Baldwin, James. “A Talk to Teachers.” Delivered October 16, 1963, as “The Negro Child – His Self Image”; originally published in The Saturday Review, December 21, 1963, reprinted in The Price of the Ticket, Collected Non-Fiction 1948-1985, Saint Martins 1985.

Education & Institutionalized Inequality: Essay #1

Directions
Write a 5-7 page argumentative essay, based on the topic below. Support your thesis and related claims with sufficient evidence drawn from the full-length text We Gon' Be Alright, the essay “A Talk with Teachers,” and at least one additional course reading. Plan to integrate a minimum of 8 quotes from the reading into your argument. The quotes may be used as support for your claims or as definitions of key terms. 

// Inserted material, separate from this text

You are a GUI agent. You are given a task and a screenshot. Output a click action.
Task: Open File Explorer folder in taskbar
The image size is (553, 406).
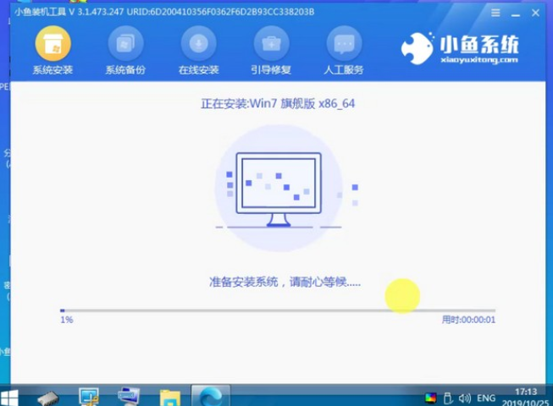pyautogui.click(x=169, y=397)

Use MLA 8 guidelines to format the citations and the document (12 point New Times Roman Font, 1-inch margins, double spaced).

Topic
Over the last several weeks, we discussed how education has been used as a tool of assimilation. We have noticed how schools encourage students and communities to uphold the status quo, thereby reproducing systemic inequality. We have also read about ways individuals and educators resist assimilation and see schooling as an opportunity to challenge inequality. 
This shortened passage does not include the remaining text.